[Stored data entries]

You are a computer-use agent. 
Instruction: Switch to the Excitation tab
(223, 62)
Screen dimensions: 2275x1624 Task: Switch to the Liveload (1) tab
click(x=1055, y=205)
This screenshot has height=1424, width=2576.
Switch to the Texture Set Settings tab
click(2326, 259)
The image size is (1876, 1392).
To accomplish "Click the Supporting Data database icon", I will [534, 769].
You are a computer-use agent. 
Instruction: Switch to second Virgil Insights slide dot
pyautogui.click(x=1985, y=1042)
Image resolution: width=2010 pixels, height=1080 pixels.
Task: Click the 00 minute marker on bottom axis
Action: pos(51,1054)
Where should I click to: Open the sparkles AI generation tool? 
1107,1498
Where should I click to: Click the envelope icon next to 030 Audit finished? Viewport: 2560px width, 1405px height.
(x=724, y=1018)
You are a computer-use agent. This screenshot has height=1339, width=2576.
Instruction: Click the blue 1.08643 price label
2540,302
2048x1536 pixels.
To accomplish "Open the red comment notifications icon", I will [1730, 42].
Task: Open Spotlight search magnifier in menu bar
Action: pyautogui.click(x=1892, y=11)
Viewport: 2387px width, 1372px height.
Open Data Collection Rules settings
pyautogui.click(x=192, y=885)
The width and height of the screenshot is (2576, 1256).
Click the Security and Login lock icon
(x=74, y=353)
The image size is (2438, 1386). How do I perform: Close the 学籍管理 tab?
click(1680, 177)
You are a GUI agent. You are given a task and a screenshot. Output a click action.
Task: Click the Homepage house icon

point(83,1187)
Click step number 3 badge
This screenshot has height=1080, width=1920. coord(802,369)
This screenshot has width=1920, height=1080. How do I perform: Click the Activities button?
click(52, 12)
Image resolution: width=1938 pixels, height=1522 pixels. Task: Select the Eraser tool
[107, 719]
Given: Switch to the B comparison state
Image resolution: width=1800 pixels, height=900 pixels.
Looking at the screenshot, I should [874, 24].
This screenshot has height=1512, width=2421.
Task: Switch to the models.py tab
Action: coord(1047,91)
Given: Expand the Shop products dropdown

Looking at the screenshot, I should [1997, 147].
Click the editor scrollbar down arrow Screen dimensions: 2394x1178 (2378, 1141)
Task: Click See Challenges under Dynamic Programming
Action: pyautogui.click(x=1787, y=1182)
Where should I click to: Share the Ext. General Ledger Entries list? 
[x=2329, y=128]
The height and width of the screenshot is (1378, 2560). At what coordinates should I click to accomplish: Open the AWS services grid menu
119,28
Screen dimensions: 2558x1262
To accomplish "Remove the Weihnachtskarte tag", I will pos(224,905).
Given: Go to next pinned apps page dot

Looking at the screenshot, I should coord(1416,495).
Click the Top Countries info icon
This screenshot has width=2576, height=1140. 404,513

What you have to do: An accurate, complete transcription of the records above is needed.

Result:
You are a computer-use agent. 
Instruction: Switch to the Excitation tab
(223, 62)
Screen dimensions: 2275x1624 Task: Switch to the Liveload (1) tab
click(x=1055, y=205)
This screenshot has height=1424, width=2576.
Switch to the Texture Set Settings tab
click(2326, 259)
The image size is (1876, 1392).
To accomplish "Click the Supporting Data database icon", I will [534, 769].
You are a computer-use agent. 
Instruction: Switch to second Virgil Insights slide dot
pyautogui.click(x=1985, y=1042)
Image resolution: width=2010 pixels, height=1080 pixels.
Task: Click the 00 minute marker on bottom axis
Action: pos(51,1054)
Where should I click to: Open the sparkles AI generation tool? 
1107,1498
Where should I click to: Click the envelope icon next to 030 Audit finished? Viewport: 2560px width, 1405px height.
(x=724, y=1018)
You are a computer-use agent. This screenshot has height=1339, width=2576.
Instruction: Click the blue 1.08643 price label
2540,302
2048x1536 pixels.
To accomplish "Open the red comment notifications icon", I will [1730, 42].
Task: Open Spotlight search magnifier in menu bar
Action: pyautogui.click(x=1892, y=11)
Viewport: 2387px width, 1372px height.
Open Data Collection Rules settings
pyautogui.click(x=192, y=885)
The width and height of the screenshot is (2576, 1256).
Click the Security and Login lock icon
(x=74, y=353)
The image size is (2438, 1386). How do I perform: Close the 学籍管理 tab?
click(1680, 177)
You are a GUI agent. You are given a task and a screenshot. Output a click action.
Task: Click the Homepage house icon

point(83,1187)
Click step number 3 badge
This screenshot has height=1080, width=1920. coord(802,369)
This screenshot has width=1920, height=1080. How do I perform: Click the Activities button?
click(52, 12)
Image resolution: width=1938 pixels, height=1522 pixels. Task: Select the Eraser tool
[107, 719]
Given: Switch to the B comparison state
Image resolution: width=1800 pixels, height=900 pixels.
Looking at the screenshot, I should [874, 24].
This screenshot has height=1512, width=2421.
Task: Switch to the models.py tab
Action: coord(1047,91)
Given: Expand the Shop products dropdown

Looking at the screenshot, I should [1997, 147].
Click the editor scrollbar down arrow Screen dimensions: 2394x1178 (2378, 1141)
Task: Click See Challenges under Dynamic Programming
Action: pyautogui.click(x=1787, y=1182)
Where should I click to: Share the Ext. General Ledger Entries list? 
[x=2329, y=128]
The height and width of the screenshot is (1378, 2560). At what coordinates should I click to accomplish: Open the AWS services grid menu
119,28
Screen dimensions: 2558x1262
To accomplish "Remove the Weihnachtskarte tag", I will pos(224,905).
Given: Go to next pinned apps page dot

Looking at the screenshot, I should coord(1416,495).
Click the Top Countries info icon
This screenshot has width=2576, height=1140. 404,513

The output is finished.